We take reasonable and appropriate measures to protect the confidentiality, integrity, and availability of information in our care. These measures include:

  • Encryption of data in transit using current Transport Layer Security standards.
  • Encryption of data at rest within our managed-database provider.
  • Row-level security policies that isolate each user's data and each galaxy's data from other galaxies and users at the database layer.
  • Hashed and salted storage of authentication credentials; we never store passwords in plain text.
  • Access controls and the principle of least privilege for Timatsu personnel who may need access to operational systems.
  • Routine review of dependencies, infrastructure, and the security posture of our service providers.

No method of transmission or storage is perfectly secure. While we use commercially reasonable means to protect information, we cannot guarantee absolute security. If we become aware of a security incident affecting your information, we will notify you and the appropriate authorities as required by applicable law.

12. Children's Privacy

The Services are not directed to children under the age of thirteen (13), and we do not knowingly collect personal information from anyone under thirteen. If you are a parent or legal guardian and you believe your child has provided us with personal information, please contact us as described in Section 15. If we learn that we have collected personal information from a child under thirteen, we will delete that information promptly.

Operators are responsible for ensuring that their own use of the Services complies with any applicable rules regarding the data of minors, including in jurisdictions that impose higher age thresholds.

13. International Users

We are based in the United States and we operate the Services from the United States. If you are located outside the United States, please be aware that information we collect will be transferred to, stored in, and processed in the United States by our service providers and by us. By using the Services, you consent to that transfer and processing.

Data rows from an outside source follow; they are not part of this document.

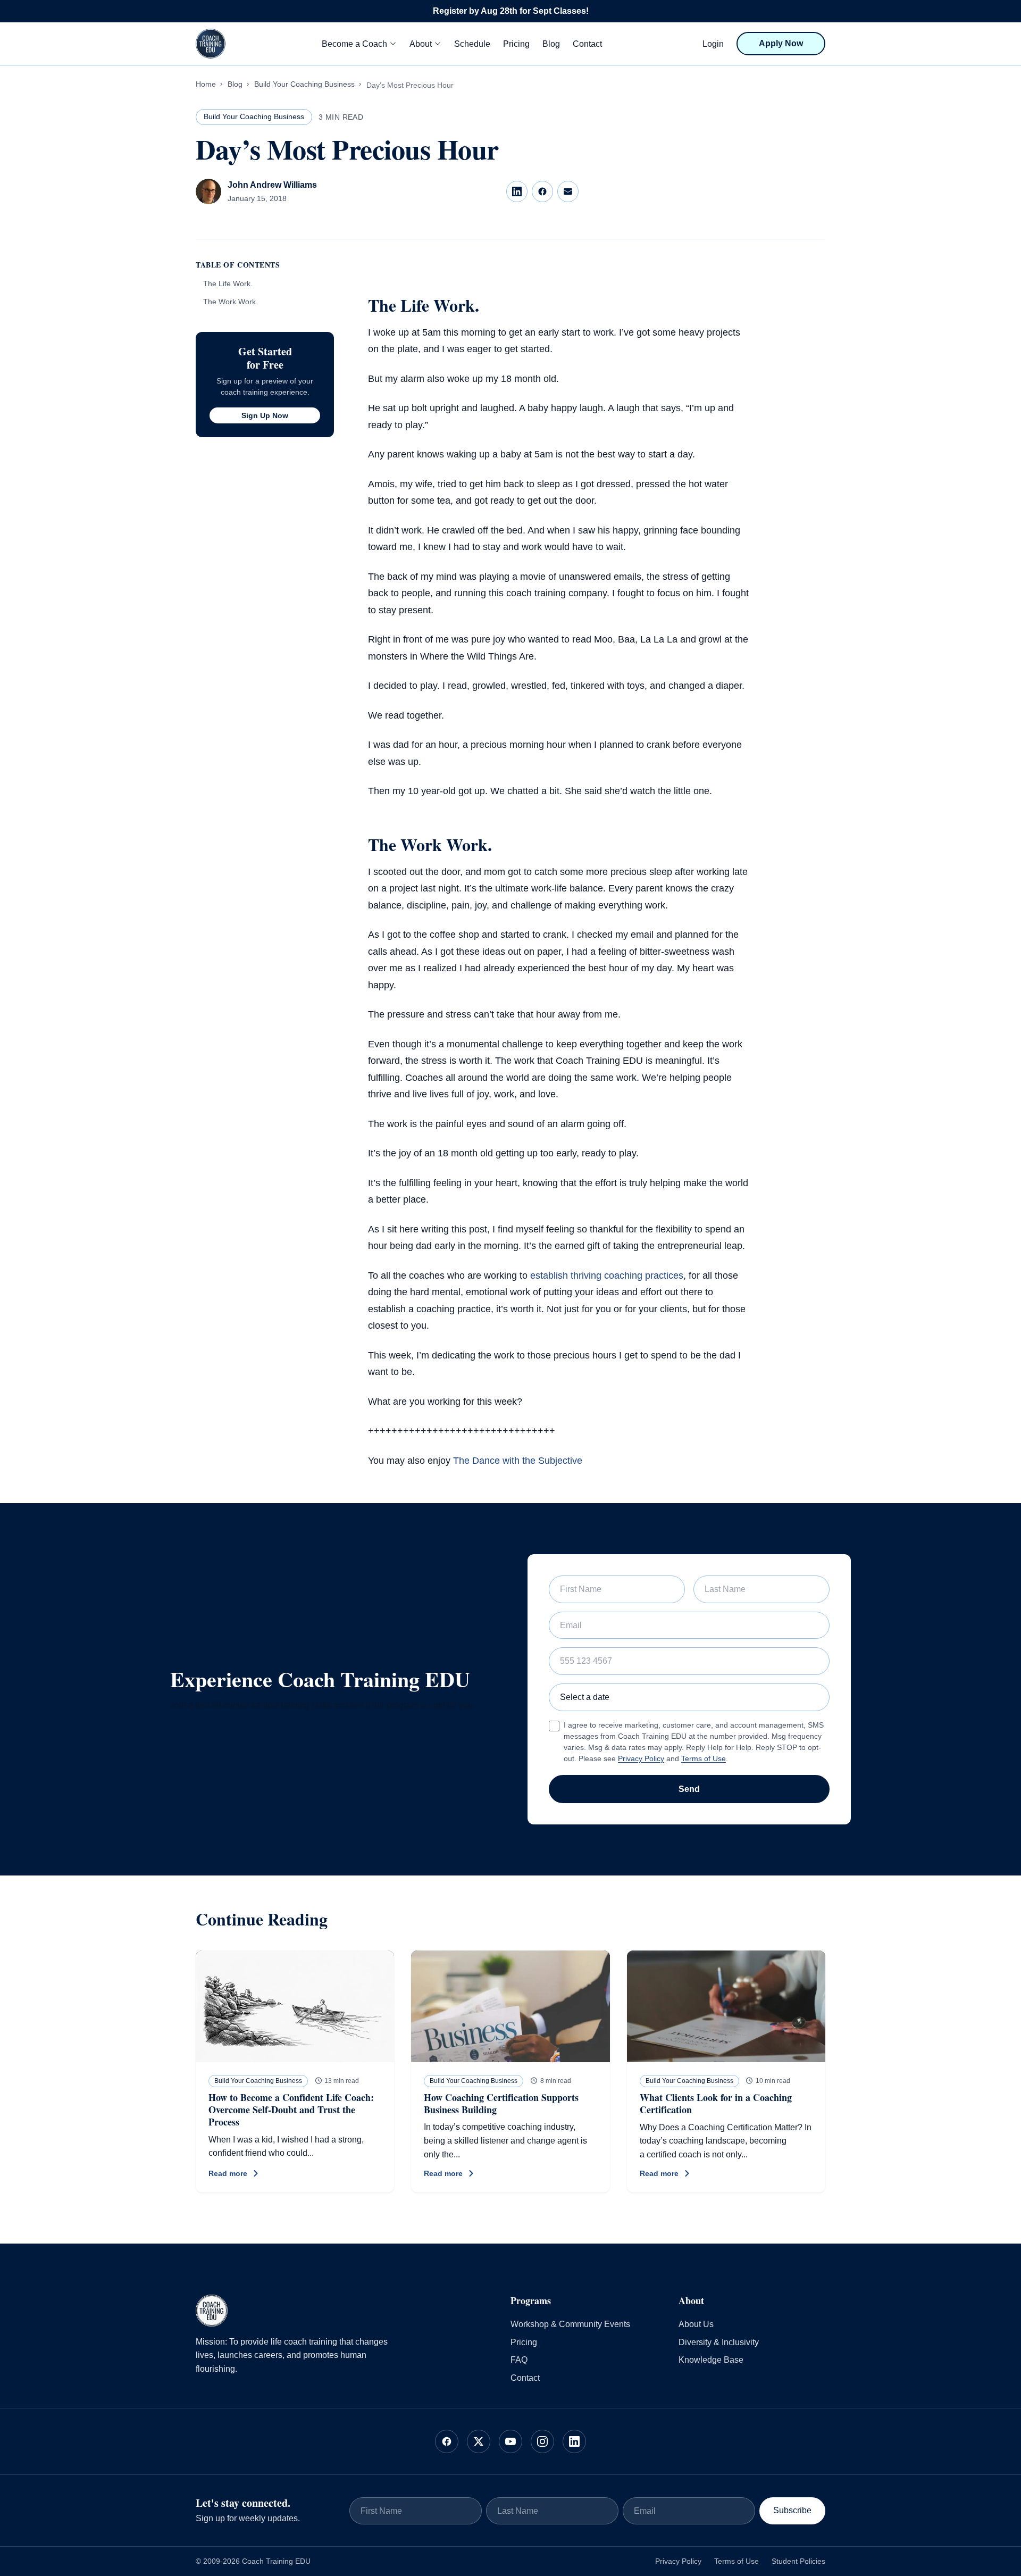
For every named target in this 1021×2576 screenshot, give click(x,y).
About (420, 43)
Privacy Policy (641, 1758)
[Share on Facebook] (542, 191)
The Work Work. (230, 301)
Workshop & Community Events (570, 2324)
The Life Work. (228, 283)
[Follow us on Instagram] (542, 2441)
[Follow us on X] (478, 2441)
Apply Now (781, 43)
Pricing (516, 43)
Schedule (472, 43)
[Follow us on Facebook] (446, 2441)
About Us (696, 2324)
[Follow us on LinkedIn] (574, 2441)
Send (689, 1789)
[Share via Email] (568, 191)
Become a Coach (354, 43)
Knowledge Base (711, 2359)
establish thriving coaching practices (606, 1275)
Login (713, 43)
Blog (551, 43)
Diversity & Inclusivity (719, 2342)
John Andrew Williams (272, 184)
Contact (587, 43)
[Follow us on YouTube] (510, 2441)
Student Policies (798, 2561)
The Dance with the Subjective (517, 1460)
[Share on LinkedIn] (517, 191)
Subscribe (792, 2510)
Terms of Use (703, 1758)
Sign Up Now (264, 415)
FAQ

Where applicable law requires a specific legal mechanism for the transfer of personal data outside your jurisdiction (for example, Standard Contractual Clauses for transfers from the EEA), we will use such mechanisms in our agreements with subprocessors.

14. Changes to This Policy

We may update this Privacy Policy from time to time. When we do, we will revise the "Last updated" date at the top of this Policy and, where the change is material, we will provide additional notice through the Services (for example, by displaying a notice on your dashboard or by sending an email to the address associated with your account). We encourage you to review this Policy periodically.

Your continued use of the Services after a revised Policy takes effect indicates that you accept the revised Policy. If you do not agree to the revised Policy, you should discontinue use of the Services and contact us to close your account.

15. How to Contact Us

If you have questions, requests, or concerns about this Privacy Policy or about how we handle information, please contact us at:

Timatsu LLC
Attn: Privacy
North Carolina, United States
Email: privacy@timatsu.com

We will acknowledge your request within a reasonable period and will respond within the time required by applicable law. Where verification of your identity is required before we can act on your request, we will explain what information we need.

Notice: This Privacy Policy is provided for informational purposes. It describes Timatsu LLC's general practices and is not legal advice. Specific situations may give rise to additional rights or obligations under applicable law; consult a qualified attorney for advice about your particular circumstances.